VALENTINA CONTI
attrice . performer . artista di strada . regista

BIOGRAFIA
Attrice, performer, regista teatrale e artista di strada. Laureata al D.A.M.S. come regista coordinatrice di gruppi di teatro presso l’Università Roma3. Diplomata come attrice presso l’Accademia Teatrale di Roma Sofia Amendolea, si è formata anche come arteterapeuta e counselor espressivo, nonché come segretaria di produzione nell'audiovisivo.
Conduce da anni laboratori teatrali e artistici per l'infanzia e l'adolescenza.
Frequenta seminari in Italia e all’estero con Odin Teatret, Grupo Galpao di Belo Horizonte, London Metropolitan University, Réplika Teatro-Academia del Actor di Madrid etc.
E’ attrice stabile per la compagnia di teatro civile Anemofilia, la compagnia di ricerca teatrale Ygramul, con la quale ha compiuto nel 2012 l’esperienza di viaggio teatrale antropologico in Brasile ed è fondatrice e attrice della compagnia di Commedia dell'Arte TradirEfare Teatro e della compagnia di nuova drammaturgia Patas Arriba Teatro.
Nel 2014 il monologo da lei interpretato Jansi la Janis sbagliata vince il Festival Inventaria e, lo stesso anno, riceve la nomination come miglior attrice al Roma Fringe Festival.

TEATRO
Credo fortemente che, quello dell'attore/attrice, sia il mestiere più antico del mondo.

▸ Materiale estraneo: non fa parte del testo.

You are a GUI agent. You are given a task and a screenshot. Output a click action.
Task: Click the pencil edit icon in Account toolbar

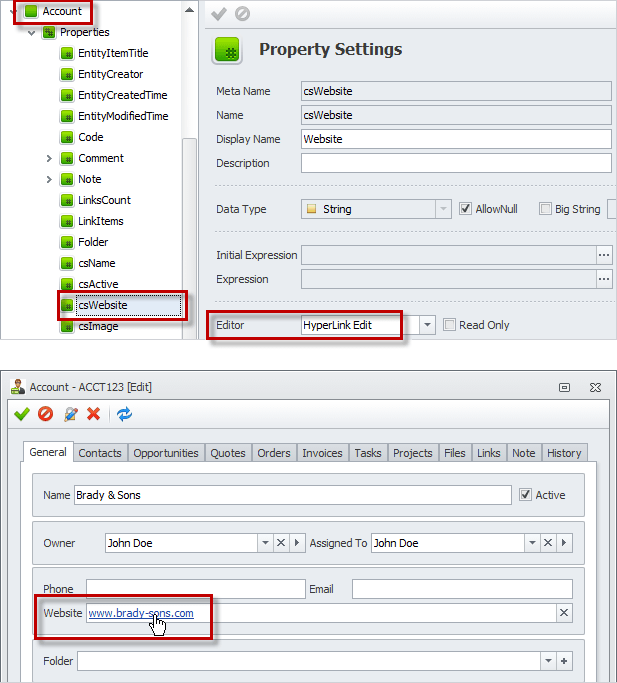pyautogui.click(x=70, y=413)
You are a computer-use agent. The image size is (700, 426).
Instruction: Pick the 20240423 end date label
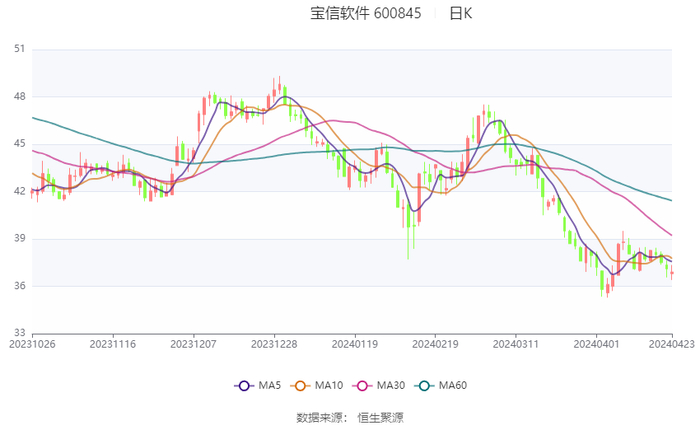[671, 343]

Al di la' della facile ironia per il richiamo alla prostituzione (riferimento che, tra l'altro, trovo appropriato, nel suo senso più sacro, dal momento in cui l'attore/attrice, mette a disposizione il proprio corpo per il “piacere” dell'altro o altra da se'), il mio particolare riferimento va ai rituali sciamanici di guarigione. Lo sciamano (attore), raccolta attorno a se' la comunità (pubblico), con l'ausilio di canti, musica, danze, preghiere, storie, mette in comunicazione il mondo umano con quello della deità al fine di “guarire” la comunità stessa.
Ecco, credo che questa sia l'unica arte possibile: un' arte al servizio. Un teatro necessario.

ARTE IN STRADA
“Se Maometto non va alla montagna...” è perchè non ne sente il bisogno, perchè si annoia, perchè non può permetterselo, perchè non ne conosce l'esistenza, perchè non immagina possa goderne i benefici, perchè la ritiene troppo lontana da se'... Ad ogni modo allora, è la montagna a dover raggiungere Maometto.

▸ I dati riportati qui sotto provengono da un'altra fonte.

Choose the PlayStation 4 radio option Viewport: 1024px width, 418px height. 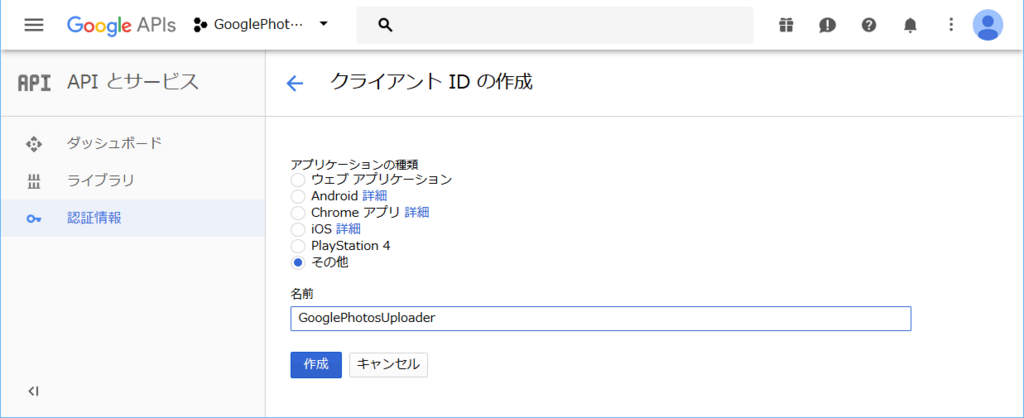[x=298, y=246]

Traslando l'immagine e accostando le figure a quelle del “teatro” e del “pubblico”, credo fortemente che, in questo momento storico, l'arte abbia il dovere di tornare in strada e di essere accessibile e comprensibile a tutti e tutte. Il teatro in strada ha un linguaggio diverso da quello della scatola nera: allora il riferimento immediato va ai saltimbanchi, ai girovaghi, ai cantastorie e alle loro tecniche.
Trampoli, giocoleria, fuoco, maschere sono lo strumento. Il “cappello” è la restituzione. Non aprioristica, ma meritocratica.